The Fuck Knights: 'We're not making anything new'
Keeping up with Fuck Knights is a tall task for even the most observant reporter. The lead guitarist, glowering from under a stocking cap that futilely attempts to conceal a head of unruly thatch, introduces himself quite plainly as Sir Getsalottapuss, and no one at the table objects. In a wink, he's off on an associative leap.
"I lived in the ambulance outside their building," he says, gesturing to his bandmates, Lord Ballahag and Sir Fuxalot. "I lived in it for a whole year. It was fucking terrible." Then, as if the two thoughts were conjoined twins, he says, "I feel very connected to the pencil." He's referring to the strumming instrument he prefers over pick or bare fingers. "I'm long and thin. And yellow. All American, number 2."
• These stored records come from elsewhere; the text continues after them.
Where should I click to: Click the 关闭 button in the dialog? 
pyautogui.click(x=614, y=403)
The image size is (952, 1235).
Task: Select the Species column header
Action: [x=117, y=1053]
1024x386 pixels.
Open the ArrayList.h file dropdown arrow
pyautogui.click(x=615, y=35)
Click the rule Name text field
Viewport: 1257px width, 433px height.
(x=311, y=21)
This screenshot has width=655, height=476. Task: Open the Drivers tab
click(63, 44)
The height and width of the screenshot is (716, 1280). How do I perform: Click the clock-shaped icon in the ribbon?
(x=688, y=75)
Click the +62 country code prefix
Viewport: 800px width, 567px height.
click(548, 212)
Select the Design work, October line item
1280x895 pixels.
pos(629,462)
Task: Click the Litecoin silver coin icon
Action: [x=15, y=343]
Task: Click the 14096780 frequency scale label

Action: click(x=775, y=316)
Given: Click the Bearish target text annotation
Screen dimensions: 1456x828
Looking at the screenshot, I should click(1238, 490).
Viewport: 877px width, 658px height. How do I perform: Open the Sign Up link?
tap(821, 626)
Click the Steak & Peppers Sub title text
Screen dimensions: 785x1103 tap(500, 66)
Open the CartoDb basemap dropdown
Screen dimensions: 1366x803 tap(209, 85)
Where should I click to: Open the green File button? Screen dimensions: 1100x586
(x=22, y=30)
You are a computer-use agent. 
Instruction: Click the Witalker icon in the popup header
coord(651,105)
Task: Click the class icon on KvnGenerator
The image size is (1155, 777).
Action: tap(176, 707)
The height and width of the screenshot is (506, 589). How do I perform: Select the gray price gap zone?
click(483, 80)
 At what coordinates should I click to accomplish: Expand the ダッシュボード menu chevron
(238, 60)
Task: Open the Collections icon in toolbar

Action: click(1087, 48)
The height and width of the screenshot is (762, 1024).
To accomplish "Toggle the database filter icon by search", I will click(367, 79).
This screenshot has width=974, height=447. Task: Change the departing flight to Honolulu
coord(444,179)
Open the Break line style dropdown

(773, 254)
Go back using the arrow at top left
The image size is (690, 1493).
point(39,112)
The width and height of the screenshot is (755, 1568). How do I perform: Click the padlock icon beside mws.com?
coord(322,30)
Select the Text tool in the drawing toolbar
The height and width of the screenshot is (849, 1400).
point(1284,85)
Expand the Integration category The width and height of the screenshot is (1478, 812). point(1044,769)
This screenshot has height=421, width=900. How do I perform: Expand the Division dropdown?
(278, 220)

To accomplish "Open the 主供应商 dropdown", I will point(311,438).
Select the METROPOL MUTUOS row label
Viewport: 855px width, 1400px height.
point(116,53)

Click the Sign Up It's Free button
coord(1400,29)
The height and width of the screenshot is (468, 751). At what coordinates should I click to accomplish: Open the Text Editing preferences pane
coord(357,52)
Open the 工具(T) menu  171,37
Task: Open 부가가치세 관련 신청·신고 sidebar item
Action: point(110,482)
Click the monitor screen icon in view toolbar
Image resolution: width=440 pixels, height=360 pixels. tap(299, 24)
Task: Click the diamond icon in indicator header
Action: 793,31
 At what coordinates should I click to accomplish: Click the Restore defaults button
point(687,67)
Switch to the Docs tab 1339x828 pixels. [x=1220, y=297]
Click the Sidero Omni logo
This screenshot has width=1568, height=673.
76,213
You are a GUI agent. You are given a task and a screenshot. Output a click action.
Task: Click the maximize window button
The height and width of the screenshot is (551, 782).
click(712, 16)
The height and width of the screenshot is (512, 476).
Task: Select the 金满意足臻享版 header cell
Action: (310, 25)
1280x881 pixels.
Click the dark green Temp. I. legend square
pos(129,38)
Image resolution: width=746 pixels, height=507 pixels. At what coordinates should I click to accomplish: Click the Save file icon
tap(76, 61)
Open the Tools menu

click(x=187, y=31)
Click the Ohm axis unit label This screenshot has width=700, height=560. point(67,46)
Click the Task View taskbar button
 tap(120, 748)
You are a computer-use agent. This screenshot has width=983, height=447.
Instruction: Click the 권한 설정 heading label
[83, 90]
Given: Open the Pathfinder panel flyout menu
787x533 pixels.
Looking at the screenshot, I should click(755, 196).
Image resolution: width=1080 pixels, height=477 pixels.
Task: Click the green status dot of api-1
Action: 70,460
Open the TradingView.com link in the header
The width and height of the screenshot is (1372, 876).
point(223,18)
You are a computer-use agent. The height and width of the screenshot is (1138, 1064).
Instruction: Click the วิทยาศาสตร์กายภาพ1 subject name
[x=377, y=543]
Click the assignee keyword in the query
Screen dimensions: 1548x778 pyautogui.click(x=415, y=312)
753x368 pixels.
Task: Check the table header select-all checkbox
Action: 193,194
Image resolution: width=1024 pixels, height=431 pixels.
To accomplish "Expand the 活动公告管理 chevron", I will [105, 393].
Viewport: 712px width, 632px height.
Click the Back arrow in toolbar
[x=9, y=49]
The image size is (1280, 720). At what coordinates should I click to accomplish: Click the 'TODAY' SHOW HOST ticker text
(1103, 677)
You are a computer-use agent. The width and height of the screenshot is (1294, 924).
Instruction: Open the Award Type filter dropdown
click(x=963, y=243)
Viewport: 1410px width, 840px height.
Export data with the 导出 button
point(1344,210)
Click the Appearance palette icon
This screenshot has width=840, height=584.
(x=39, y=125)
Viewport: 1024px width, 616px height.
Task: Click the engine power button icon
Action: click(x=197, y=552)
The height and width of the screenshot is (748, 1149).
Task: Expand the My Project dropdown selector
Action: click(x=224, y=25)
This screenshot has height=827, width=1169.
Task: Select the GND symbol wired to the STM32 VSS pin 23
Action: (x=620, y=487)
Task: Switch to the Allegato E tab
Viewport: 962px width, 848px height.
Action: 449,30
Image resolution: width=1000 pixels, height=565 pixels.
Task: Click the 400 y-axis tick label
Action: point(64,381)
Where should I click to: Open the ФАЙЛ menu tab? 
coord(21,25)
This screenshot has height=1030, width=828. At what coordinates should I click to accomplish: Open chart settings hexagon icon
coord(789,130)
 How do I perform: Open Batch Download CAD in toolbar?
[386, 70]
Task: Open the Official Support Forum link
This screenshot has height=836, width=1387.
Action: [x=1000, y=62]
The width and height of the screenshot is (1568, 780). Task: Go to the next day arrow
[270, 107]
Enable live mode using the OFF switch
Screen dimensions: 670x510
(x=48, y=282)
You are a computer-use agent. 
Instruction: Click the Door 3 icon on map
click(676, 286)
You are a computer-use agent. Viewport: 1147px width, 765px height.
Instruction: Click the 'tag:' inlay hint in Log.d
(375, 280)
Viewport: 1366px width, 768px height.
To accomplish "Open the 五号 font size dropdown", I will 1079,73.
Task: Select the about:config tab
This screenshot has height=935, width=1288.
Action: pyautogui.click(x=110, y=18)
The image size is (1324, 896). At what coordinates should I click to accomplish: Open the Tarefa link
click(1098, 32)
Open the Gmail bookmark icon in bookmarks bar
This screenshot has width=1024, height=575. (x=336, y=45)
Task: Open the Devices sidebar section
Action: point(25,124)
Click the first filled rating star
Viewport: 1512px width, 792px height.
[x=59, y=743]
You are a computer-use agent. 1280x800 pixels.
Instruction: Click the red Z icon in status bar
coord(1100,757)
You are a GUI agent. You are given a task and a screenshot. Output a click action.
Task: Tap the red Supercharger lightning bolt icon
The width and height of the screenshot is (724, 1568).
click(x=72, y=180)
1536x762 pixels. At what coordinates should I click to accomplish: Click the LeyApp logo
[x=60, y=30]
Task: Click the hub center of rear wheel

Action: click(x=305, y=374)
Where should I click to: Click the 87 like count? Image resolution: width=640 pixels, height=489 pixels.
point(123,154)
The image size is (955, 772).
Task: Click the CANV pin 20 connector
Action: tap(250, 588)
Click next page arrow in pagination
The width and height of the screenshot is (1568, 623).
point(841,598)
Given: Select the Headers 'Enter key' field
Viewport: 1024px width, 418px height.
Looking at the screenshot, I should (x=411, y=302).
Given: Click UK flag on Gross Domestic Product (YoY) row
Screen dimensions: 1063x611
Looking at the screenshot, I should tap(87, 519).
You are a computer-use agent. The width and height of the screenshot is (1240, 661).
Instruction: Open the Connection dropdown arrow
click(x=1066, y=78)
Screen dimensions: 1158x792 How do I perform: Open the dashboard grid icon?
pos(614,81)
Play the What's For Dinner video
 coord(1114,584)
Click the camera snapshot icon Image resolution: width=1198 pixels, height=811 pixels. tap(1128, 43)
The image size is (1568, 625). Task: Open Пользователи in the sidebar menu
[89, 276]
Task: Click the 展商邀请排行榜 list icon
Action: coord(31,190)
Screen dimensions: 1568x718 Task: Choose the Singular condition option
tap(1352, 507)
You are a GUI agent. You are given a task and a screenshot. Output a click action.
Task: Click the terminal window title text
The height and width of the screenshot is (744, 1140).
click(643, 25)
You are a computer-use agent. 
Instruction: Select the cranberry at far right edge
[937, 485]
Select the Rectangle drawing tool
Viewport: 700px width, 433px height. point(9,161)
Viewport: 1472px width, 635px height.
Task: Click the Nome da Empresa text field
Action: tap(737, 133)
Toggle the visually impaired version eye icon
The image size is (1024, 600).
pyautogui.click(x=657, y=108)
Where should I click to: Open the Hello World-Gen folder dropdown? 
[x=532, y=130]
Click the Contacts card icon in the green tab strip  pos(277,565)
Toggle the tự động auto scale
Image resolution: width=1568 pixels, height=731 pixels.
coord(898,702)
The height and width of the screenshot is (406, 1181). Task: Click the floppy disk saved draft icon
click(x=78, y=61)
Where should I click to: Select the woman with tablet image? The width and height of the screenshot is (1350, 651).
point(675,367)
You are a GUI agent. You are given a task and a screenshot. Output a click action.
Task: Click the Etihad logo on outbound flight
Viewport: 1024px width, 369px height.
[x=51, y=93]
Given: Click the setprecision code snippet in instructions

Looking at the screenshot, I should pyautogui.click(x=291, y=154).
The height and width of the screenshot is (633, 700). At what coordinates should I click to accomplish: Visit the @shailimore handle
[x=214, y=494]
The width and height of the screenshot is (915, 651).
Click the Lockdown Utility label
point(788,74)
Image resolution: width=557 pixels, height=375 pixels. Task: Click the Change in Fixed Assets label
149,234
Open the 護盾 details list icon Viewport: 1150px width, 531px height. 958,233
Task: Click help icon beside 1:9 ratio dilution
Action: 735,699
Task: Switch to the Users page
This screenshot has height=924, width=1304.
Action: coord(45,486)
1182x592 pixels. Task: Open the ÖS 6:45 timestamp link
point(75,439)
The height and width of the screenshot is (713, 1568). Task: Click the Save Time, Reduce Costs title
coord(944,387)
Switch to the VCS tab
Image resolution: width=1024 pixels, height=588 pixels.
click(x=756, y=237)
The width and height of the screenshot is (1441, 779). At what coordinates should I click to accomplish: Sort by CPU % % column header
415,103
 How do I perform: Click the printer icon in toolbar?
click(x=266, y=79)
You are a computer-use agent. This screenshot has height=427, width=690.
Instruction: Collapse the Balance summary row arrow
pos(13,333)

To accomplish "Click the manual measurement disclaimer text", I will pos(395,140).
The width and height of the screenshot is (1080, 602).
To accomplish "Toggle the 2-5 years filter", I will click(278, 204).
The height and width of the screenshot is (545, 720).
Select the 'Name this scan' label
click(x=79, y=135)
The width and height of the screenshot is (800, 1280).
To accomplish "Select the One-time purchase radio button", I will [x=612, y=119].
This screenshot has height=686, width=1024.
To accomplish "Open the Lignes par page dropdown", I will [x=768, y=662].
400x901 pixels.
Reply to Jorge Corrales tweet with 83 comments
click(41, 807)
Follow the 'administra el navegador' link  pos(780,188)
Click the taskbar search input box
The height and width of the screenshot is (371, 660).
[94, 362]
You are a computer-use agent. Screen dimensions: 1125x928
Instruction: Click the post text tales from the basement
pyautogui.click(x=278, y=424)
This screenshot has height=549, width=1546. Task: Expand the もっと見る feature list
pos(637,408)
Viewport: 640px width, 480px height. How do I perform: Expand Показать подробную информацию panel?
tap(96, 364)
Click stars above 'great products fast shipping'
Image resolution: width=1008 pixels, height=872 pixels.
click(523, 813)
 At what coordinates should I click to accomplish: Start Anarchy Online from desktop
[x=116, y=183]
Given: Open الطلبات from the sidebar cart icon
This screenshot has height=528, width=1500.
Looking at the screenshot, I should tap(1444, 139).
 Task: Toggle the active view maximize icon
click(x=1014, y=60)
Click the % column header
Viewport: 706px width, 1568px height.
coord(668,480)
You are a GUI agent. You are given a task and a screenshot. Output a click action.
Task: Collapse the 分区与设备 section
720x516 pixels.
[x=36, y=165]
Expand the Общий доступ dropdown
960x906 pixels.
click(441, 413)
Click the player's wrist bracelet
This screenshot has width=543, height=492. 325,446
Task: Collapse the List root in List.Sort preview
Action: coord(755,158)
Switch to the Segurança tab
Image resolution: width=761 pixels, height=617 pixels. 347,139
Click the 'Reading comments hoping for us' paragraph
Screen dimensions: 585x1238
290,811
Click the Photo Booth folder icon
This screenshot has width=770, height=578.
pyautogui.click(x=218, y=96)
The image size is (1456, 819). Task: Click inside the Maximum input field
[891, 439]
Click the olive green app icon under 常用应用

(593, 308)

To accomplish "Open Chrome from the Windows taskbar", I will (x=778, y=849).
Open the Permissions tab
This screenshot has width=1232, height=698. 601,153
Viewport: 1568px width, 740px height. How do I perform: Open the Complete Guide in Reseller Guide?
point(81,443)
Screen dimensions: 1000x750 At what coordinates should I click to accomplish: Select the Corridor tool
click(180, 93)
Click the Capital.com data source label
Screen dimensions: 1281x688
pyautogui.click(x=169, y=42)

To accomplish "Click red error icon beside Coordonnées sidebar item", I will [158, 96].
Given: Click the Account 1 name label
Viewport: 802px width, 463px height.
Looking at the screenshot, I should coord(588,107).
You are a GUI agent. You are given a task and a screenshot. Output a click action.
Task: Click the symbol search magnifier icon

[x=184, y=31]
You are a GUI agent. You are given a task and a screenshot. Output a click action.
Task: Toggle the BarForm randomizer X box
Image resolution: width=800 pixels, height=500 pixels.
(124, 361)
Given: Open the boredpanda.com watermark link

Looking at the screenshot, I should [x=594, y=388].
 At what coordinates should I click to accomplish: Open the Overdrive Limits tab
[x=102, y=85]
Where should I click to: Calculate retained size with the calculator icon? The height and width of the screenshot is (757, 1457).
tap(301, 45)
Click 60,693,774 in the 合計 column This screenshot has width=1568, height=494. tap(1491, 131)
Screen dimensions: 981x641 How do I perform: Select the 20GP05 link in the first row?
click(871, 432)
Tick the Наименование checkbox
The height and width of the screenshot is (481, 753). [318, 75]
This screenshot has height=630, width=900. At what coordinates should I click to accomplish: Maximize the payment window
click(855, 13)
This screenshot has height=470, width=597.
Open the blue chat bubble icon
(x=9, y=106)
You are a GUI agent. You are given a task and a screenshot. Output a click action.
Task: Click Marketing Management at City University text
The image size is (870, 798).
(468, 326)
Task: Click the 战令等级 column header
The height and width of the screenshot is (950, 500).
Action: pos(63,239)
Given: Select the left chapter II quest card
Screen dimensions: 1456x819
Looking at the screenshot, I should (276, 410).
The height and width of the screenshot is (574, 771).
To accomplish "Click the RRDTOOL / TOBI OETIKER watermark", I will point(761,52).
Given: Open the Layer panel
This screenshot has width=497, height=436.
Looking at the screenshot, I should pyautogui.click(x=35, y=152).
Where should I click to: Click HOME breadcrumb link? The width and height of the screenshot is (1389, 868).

Beside him, bassist Ballahag hides his face in his hand. "The name is a joke," he implores. Fuxalot, drummer and lead vocalist, laughs sharply from across the table.
"No," insists Getsalottapuss. "It's definitive truth."
Bunkered behind Palmer's Bar, drinking bottled beer, they act in a manner that's a whitewater of gags and false histories, engineered to test the gullible and the easily rankled. Following their goose chase is the conversational equivalent of a Figure 8 demolition derby, where the truth, just one car in a field of dozens, is liable to be gruesomely blindsided at any moment.
Their dossier is slim, but here's what we know: Those aren't birth names. The Fuck Knights—GD Mills (Fuxalot), Joe Holland (Ballahag), and Joe Hastings (Getsalottapuss)—were all born at a time when Travolta was sporting shoulder-length locks and zinging Kotter in prime time. Formed in 2008, when Mills became Holland's unwitting neighbor in a Whittier apartment house, Fuck Knights spent eight short months whittling the garage rock that informed their youth down to its knotted bone, spoon-cooking vinyl platters of Them and the Gruesomes into a bitter syrup. On mere bass, guitar, and a three-piece drum kit, they are a band that has selflessly flayed away its own excess flesh. What remains is sinew and lean muscle mass.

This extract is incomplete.